None of these vote counts is likely to make a lick of difference to how Netflix runs its business.

That statement tastes disgusting in my mouth. I hate Netflix's lack of respect for shareholder opinions.

Low-quality governance

I'm not alone in this assessment, of course. Corporate governance watchdog Institutional Shareholder Services, for example, gives Netflix the worst possible governance-quality score of 10, on a scale from 1 to 10 where lower numbers point to lower governance risk and higher numbers are bad news. The audit committee gets high marks with a score of 2, but Netflix scores a terrible 10 regarding compensation practices, shareholder rights, and board quality.
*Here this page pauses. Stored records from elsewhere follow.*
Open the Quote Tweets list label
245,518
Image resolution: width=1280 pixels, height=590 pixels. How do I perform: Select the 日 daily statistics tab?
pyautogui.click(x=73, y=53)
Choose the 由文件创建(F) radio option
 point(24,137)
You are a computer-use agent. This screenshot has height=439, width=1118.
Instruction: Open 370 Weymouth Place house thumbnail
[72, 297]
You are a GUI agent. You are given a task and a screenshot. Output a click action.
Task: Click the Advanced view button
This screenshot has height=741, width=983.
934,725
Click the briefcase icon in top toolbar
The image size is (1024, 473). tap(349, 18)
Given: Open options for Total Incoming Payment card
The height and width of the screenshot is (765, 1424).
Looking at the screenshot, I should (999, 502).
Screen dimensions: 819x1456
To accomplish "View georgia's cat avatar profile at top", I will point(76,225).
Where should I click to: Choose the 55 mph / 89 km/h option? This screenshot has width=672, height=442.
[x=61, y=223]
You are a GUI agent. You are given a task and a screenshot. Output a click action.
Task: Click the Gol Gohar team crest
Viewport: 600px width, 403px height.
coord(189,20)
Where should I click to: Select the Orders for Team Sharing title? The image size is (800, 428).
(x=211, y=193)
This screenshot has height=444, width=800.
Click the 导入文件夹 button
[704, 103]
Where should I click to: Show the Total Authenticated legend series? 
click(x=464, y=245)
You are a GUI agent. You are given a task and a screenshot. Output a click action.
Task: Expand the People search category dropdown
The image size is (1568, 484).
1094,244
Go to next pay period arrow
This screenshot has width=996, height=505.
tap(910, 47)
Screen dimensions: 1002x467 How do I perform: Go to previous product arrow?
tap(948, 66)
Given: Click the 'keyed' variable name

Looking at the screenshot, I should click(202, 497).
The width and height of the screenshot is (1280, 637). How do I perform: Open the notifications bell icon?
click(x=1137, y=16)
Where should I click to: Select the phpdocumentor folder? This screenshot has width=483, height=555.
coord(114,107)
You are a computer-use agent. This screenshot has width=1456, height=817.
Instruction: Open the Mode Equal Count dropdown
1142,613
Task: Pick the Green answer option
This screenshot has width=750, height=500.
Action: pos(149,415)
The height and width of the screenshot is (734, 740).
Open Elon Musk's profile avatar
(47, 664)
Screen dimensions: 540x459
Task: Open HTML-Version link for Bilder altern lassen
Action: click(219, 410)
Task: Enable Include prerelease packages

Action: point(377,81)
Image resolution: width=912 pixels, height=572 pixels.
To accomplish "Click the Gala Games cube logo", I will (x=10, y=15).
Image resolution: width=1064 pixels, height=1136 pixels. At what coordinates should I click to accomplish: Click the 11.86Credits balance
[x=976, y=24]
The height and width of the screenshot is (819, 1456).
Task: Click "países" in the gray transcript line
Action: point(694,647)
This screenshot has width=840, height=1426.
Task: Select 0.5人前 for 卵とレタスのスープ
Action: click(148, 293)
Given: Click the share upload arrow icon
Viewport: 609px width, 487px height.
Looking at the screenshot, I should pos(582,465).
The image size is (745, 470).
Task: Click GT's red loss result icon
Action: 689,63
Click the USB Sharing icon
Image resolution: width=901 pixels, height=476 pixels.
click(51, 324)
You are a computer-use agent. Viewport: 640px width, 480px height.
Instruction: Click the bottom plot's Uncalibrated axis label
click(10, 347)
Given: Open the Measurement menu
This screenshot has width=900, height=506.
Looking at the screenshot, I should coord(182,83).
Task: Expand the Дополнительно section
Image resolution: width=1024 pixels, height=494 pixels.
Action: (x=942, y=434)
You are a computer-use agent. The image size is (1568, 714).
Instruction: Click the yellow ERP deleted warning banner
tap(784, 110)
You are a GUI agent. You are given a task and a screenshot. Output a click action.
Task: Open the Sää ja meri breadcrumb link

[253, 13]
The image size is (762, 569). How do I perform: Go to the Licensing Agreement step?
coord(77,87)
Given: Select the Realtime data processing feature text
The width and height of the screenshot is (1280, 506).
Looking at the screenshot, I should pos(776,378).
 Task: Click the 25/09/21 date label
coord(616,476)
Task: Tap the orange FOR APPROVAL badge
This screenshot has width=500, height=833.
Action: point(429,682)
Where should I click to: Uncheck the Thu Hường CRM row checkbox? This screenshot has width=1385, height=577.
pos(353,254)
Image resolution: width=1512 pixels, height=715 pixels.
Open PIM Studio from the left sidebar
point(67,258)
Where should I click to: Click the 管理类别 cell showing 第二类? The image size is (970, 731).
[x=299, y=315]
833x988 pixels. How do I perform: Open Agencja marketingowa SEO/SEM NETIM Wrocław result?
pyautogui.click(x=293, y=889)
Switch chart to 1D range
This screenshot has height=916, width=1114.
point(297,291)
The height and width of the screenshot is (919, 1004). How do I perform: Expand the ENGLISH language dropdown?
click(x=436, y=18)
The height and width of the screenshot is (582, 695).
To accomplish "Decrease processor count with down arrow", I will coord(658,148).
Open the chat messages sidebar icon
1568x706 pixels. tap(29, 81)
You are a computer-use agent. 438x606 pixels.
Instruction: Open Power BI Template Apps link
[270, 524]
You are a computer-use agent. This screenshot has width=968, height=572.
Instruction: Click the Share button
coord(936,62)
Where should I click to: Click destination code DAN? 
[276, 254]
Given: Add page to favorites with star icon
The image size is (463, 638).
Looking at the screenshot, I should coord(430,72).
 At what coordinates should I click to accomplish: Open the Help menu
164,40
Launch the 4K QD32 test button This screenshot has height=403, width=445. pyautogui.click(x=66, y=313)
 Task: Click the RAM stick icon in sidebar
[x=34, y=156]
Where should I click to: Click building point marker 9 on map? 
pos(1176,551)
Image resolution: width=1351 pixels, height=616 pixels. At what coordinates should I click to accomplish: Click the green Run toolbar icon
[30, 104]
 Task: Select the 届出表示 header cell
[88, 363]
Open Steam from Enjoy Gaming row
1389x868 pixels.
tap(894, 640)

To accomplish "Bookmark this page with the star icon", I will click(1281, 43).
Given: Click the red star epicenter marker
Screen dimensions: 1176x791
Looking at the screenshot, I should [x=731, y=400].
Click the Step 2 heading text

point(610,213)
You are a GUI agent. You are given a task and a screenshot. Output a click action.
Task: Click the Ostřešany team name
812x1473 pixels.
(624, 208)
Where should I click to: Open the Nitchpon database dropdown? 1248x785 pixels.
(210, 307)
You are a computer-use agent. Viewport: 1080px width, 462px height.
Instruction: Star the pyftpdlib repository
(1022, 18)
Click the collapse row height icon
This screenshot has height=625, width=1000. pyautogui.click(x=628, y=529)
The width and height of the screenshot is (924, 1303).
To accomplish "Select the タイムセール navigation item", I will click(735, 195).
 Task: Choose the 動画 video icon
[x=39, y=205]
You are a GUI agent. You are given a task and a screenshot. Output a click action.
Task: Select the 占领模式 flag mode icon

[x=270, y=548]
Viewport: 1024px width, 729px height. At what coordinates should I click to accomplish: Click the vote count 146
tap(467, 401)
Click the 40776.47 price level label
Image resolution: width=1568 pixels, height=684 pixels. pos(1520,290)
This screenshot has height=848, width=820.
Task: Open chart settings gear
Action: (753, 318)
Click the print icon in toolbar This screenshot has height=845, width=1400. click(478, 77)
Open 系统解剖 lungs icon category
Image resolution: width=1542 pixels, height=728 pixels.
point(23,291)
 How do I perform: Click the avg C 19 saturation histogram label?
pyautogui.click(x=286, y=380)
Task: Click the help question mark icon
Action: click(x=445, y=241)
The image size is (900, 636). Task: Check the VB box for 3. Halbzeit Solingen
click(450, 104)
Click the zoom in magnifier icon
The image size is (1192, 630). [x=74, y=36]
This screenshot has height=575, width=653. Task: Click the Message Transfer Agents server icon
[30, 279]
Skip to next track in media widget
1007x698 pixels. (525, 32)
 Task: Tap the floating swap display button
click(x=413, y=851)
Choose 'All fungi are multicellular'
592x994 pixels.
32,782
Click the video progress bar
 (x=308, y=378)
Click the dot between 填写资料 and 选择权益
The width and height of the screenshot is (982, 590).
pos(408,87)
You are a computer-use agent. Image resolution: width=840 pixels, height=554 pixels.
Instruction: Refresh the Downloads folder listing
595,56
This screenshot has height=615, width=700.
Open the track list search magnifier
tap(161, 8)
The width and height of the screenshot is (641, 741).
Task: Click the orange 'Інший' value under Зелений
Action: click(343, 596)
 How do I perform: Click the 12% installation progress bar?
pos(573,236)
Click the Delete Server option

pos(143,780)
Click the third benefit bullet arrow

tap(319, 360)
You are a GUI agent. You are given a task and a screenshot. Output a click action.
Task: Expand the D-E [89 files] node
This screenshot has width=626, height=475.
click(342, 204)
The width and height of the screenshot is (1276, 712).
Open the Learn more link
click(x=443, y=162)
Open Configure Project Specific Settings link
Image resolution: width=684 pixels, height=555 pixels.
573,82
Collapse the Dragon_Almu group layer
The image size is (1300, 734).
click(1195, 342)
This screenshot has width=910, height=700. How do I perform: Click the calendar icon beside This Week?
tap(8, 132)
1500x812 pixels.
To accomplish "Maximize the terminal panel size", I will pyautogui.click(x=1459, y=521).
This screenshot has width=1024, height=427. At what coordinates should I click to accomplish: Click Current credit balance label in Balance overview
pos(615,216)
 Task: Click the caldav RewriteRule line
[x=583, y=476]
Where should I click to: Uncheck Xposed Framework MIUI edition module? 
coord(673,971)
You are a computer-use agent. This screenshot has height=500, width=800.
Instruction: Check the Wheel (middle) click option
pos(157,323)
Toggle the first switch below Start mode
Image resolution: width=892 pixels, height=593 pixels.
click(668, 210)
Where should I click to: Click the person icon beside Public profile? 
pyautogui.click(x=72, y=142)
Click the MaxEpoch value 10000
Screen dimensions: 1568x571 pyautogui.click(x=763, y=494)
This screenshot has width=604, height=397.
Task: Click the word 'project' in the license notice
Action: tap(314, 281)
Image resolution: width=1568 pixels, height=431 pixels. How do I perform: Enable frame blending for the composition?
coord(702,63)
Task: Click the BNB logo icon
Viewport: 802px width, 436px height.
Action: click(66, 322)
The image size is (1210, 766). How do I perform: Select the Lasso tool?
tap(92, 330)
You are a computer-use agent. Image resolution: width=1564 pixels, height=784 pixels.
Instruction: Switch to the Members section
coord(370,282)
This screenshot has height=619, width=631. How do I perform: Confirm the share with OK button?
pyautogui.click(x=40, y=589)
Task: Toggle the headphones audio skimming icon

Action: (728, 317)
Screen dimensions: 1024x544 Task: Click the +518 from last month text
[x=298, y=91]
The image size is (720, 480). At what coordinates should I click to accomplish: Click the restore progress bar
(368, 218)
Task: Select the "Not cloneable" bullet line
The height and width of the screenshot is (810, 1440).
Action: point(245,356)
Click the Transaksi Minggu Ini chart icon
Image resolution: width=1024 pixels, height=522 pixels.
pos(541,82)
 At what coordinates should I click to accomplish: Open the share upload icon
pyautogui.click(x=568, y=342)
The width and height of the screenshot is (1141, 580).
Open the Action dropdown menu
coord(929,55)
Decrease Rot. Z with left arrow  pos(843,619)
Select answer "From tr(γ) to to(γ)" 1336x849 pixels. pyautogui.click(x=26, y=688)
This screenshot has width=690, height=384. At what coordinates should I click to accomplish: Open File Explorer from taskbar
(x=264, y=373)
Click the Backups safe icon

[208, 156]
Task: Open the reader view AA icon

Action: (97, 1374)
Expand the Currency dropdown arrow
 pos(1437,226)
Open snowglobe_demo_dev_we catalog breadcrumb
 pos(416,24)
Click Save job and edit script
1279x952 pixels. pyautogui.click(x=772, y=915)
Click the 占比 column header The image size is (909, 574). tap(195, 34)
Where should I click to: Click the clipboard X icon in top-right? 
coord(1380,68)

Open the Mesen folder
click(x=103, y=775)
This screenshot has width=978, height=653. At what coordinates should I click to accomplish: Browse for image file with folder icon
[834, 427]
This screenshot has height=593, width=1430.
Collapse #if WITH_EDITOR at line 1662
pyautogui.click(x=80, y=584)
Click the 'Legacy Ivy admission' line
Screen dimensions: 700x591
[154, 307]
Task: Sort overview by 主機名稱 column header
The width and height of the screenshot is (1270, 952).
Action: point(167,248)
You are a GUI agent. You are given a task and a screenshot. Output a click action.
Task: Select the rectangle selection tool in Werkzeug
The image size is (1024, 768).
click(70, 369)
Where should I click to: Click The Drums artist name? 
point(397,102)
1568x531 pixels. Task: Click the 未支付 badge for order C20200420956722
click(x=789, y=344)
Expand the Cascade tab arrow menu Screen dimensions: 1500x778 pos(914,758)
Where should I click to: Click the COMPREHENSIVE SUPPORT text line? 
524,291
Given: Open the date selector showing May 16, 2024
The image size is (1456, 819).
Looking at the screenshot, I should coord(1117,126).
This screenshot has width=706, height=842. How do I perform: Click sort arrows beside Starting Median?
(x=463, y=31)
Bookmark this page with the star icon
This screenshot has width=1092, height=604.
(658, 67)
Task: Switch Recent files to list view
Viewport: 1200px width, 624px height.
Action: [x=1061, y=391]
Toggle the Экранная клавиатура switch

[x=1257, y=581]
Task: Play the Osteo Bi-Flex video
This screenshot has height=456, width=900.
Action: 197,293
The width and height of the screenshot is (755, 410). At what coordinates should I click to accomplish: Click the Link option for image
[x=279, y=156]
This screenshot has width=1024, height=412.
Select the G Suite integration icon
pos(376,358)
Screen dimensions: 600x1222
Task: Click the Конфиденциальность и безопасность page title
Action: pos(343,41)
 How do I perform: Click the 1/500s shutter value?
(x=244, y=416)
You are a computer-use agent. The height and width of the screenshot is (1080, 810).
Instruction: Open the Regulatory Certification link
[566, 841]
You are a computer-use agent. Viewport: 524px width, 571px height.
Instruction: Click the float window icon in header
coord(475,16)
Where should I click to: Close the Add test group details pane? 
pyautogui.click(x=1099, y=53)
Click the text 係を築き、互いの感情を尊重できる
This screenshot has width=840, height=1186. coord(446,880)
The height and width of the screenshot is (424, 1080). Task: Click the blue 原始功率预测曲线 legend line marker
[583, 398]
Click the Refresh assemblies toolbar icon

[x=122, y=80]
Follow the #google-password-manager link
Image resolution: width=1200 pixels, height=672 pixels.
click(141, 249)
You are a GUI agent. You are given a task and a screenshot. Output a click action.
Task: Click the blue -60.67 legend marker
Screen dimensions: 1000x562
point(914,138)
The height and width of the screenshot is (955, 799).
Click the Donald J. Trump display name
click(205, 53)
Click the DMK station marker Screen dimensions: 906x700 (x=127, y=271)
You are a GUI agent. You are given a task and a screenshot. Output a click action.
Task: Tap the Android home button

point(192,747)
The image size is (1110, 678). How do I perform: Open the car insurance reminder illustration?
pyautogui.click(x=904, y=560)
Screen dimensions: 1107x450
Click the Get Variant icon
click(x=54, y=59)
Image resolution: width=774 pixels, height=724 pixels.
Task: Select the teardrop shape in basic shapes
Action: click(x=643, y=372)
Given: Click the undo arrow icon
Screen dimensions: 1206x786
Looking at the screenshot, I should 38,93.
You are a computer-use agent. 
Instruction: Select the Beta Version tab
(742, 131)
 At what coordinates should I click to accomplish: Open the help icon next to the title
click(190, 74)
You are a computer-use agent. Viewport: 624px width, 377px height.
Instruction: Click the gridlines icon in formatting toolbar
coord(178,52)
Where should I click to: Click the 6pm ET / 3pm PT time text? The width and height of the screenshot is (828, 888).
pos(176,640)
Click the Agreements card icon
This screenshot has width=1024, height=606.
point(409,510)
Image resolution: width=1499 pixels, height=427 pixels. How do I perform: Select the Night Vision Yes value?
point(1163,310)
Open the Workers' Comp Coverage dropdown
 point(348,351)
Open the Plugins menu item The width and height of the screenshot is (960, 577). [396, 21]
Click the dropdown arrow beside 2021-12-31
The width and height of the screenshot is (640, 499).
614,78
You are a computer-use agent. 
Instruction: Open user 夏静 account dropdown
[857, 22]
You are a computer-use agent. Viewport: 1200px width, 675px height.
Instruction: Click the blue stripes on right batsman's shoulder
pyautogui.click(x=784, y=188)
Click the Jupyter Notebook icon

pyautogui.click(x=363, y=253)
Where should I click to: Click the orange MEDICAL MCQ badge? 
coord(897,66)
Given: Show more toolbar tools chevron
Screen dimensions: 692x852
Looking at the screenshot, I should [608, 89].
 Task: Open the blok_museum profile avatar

And, as I pointed out above, shareholders made it known that they don't like Netflix's board of directors very much.

Results of the vote

The approval ratings for reelected directors were dismal:

Director

Background

Approval Rating

Tim Haley

Venture capitalist

36%

Leslie Kilgore

Former Netflix marketing chief

38%

Ann Mather

Ex-CFO, Pixar

26%

Susan Rice

Former U.S. ambassador to the United Nations

29%

Voters also gave a 40% approval rating to Netflix's CEO compensation, balanced against a 40% "against" bloc and 20% abstentions. The board of directors recommended that shareholders approve all of these items, so it's not comforting to see the actual approval tallies stopping short of 50% in each case.

The board did get its way in a couple of votes, though. An independent suggestion to expand the company's political disclosures stopped at 33% thumbs-up ballots, in line with Netflix's official recommendation. And auditing firm Ernst & Young was kept on board with a massive 96% yes vote. That's no surprise, given E&Y's status as one of the Big Four global accounting firms.

Shareholders also gave massive support to a familiar proposal. Once again, the California State Teachers' Retirement System requested an amendment to Netflix's bylaws that would give shareholders a more direct say on how the company should be managed. By removing the current requirement of supermajority shareholder approval for making significant changes to Netflix's bylaws and board structure, the board and management would have a tighter shareholder leash around their necks.